EAGER runners have arrived bouncing with energy for the start of the London Marathon 2021.
Some 40,000 runners are taking to the streets to test their physical endurance – and raise money for charity – for the first time in 889 days.
And it seems like the weather will be on their side, with the capital staying dry and fine this morning as athletes from around the world descend on the city for the gruelling 26-mile run from Greenwich to The Mall.
Mild temperatures will no-doubt be a huge relief for the professionals, who have a £40,000 prize available for the first to cross the finish line.
The marathon was replaced in 2020 by a virtual run where participants chose their own route.
The virtual event will also run simultaneously with London's race today for the first time – with 40,000 participants set to take part.
It is the first time that runners have tackled the marathon's traditional route in October rather than during spring.
The date is not the only change. There is no bag drop at the start and runners were instead asked to leave any belongings they will need at the finish line at the ExCel centre when they collected their number.
There will be no volunteers hanging medals around the necks of finishers, who will instead find their medal in their bag.
Large groups will not wait at the start line together and instead participants will set off in more than 40 waves across a 90-minute period with no official pacers this year.
Participants are being encouraged to wear a bottle belt so they can carry a drink to further reduce touchpoints on the day, and have been asked to invite just one supporter to reduce crowds along the route.
Those running in central London will have to be able to show a negative lateral flow test for Covid-19.
In a message to participants, event director Hugh Brasher – whose father Chris Brasher co-founded the London Marathon in 1981 – said the event would show "the true spirit of the London Marathon at its very best", forged by shared experience and togetherness.
"Togetherness is what we have missed so much over these past 18 months. Togetherness in mind, in body and in spirit," he wrote.
"Back in 1981, one of the founding aims of the London Marathon was 'to have fun and provide some happiness and a sense of achievement in a troubled world'.
"Forty years on, those words have never been more appropriate."
Mr Brasher quoted the event's campaign slogan as he added: "It will be an extraordinary day as We Run Together."
London Marathon participants have raised more than £1 billion for good causes during the past 40 years and Mr Brasher said it "will be one of the greatest days of the year for charity fundraising in times that have been incredibly difficult".
AND THEY'RE OFF!
Eight of the Ever Presents – who have run every London Marathon – will run again this year. Seven will run in London while Ken Jones, 88, from Strabane, Co Tyrone, will take part closer to home.
Changes have also been made to improve the experience for slower participants, following criticism in 2019.

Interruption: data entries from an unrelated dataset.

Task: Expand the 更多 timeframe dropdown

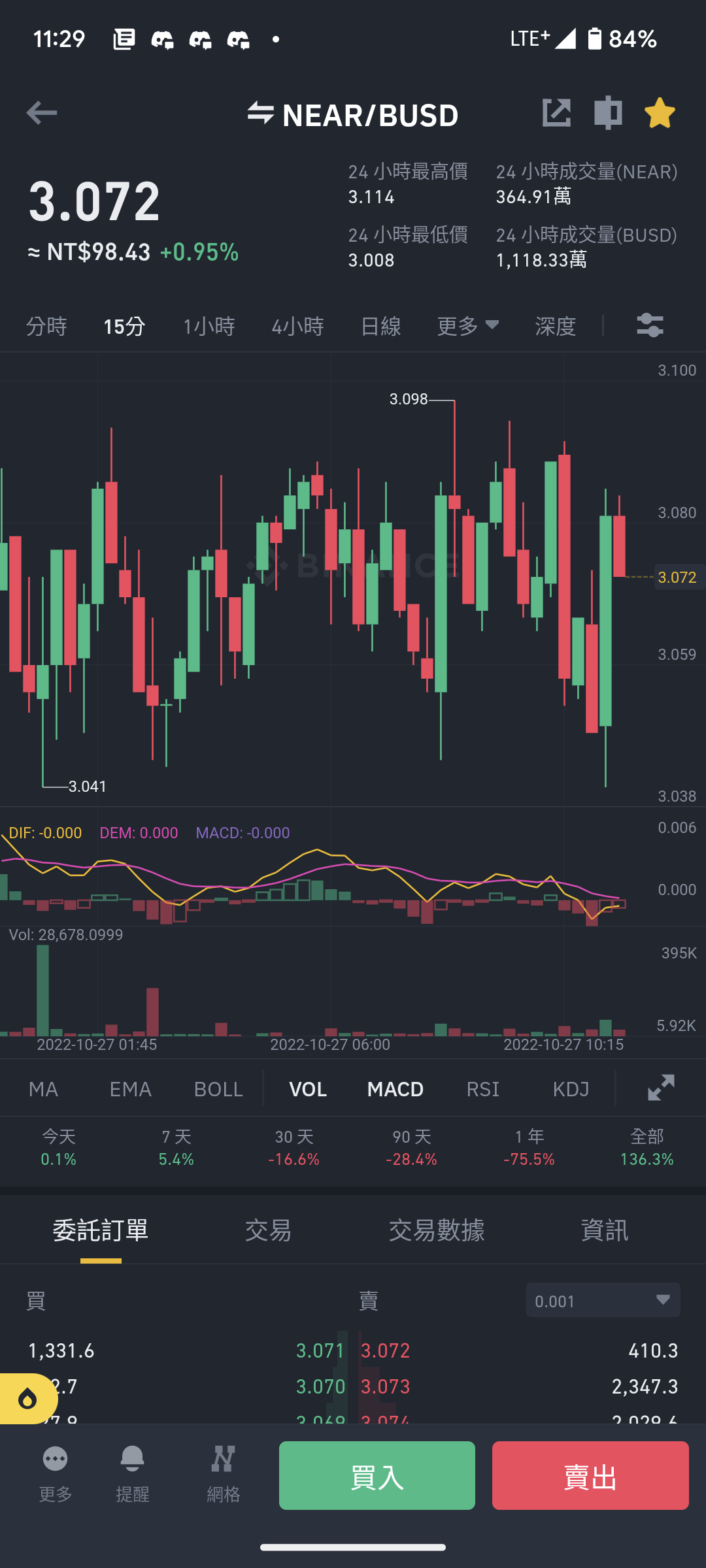Action: (x=468, y=325)
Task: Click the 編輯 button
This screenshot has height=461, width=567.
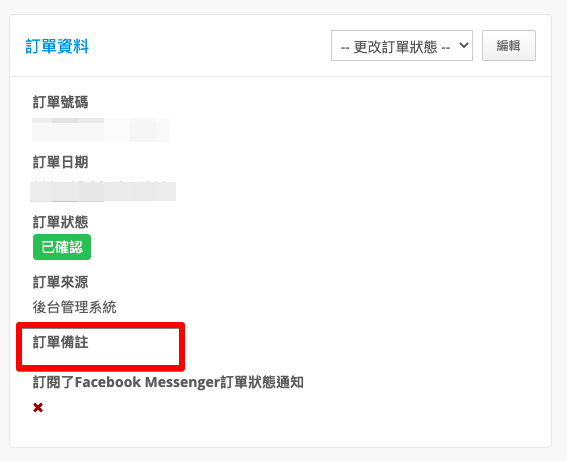Action: (509, 46)
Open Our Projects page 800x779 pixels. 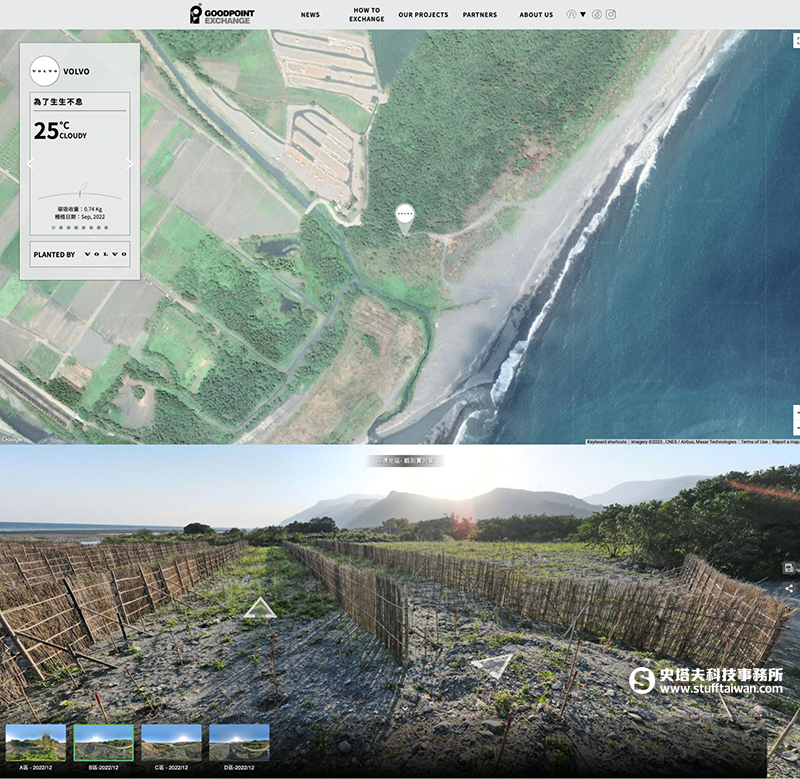tap(423, 15)
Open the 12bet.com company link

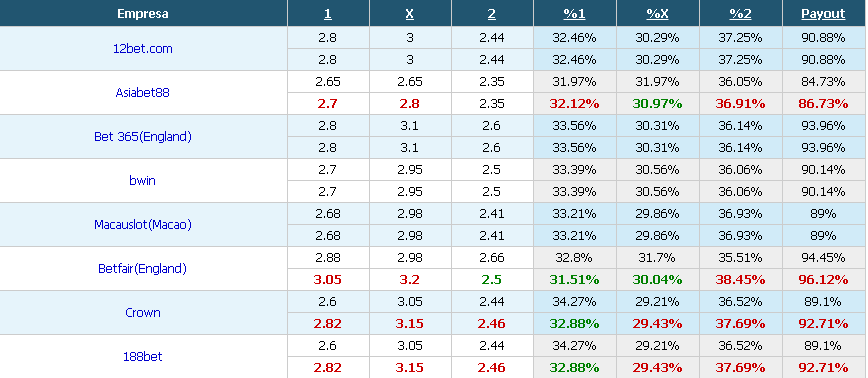click(x=142, y=49)
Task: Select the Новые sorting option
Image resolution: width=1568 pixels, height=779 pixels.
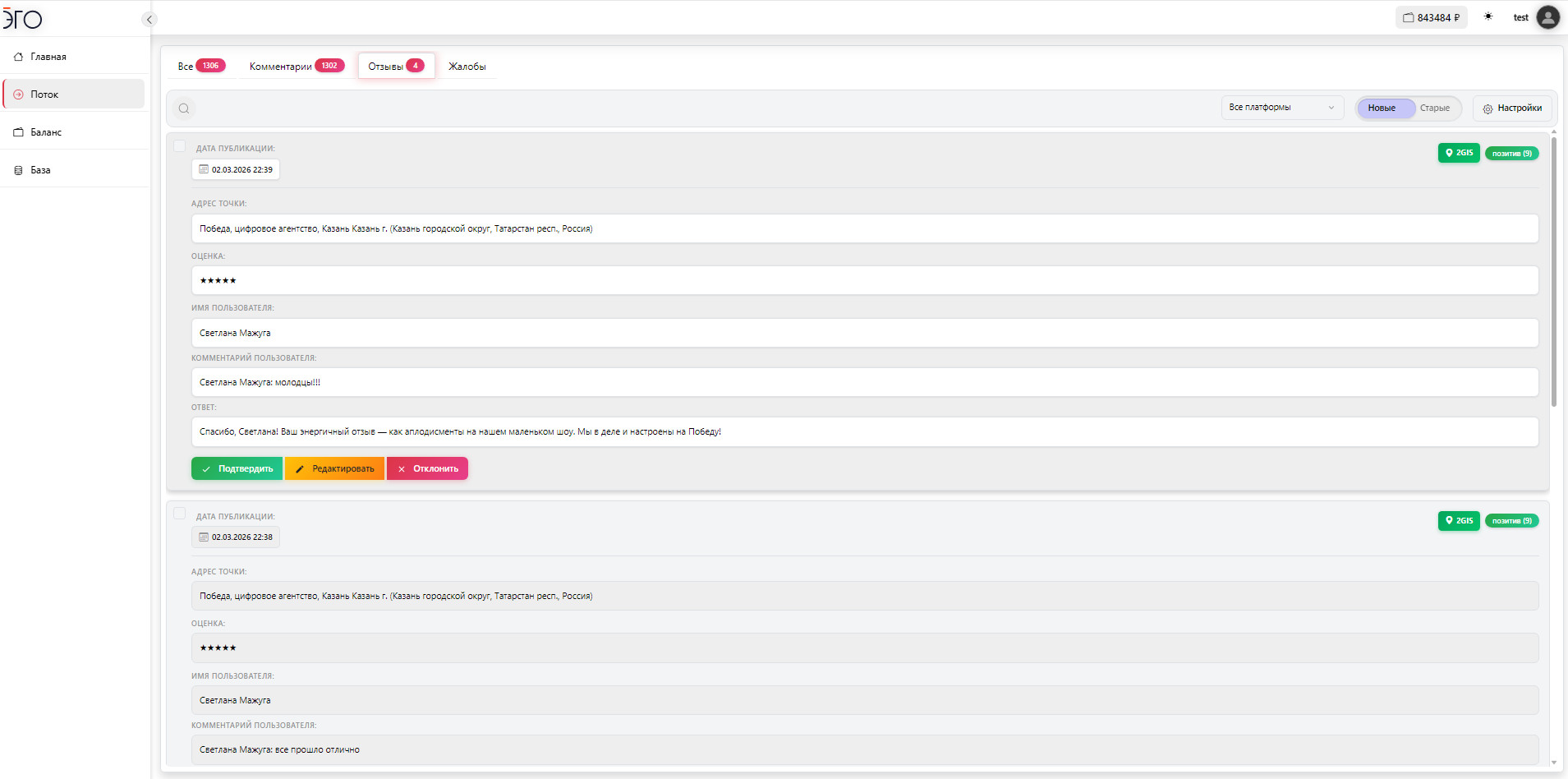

Fifty Tailwalkers will walk the entire route at eight-hour pace, and a music bus with a DJ will drive behind them after the third mile.
Eight Support Squad members will be available from mile 16 onwards to help anyone who is struggling, and they will remain in place until the Tailwalkers have passed.
The weather is set to improve following wet and windy conditions in London on Saturday.
Sunday is expected to be largely dry with temperatures rising from around 10/11C to a peak of 16/17C in the afternoon, Met Office operational meteorologist Jonathan Vautrey said.
"Winds will strengthen a touch through the day as well, so there will be more of a gentle to moderate breeze by the afternoon," he added.
Olympics BMX silver medallist Kye Whyte will start runners in the mass race and famous faces taking part include former England cricket captain Sir Andrew Strauss.
Former health secretary Matt Hancock and theatre star Carrie Hope Fletcher, who is currently starring in the lead role in Andrew Lloyd Webber's production of Cinderella, will be among those running the London Marathon for the first time.
Lucy Harvey, from Poole, Dorset, who turned 18 on Saturday, will be the youngest runner, while Koichi Kitabatake, 87, from Japan, is due to be the oldest.
There will be about 1,500 runners raising money for Macmillan Cancer Support, which is the Virgin Money London Marathon's official charity in 2021.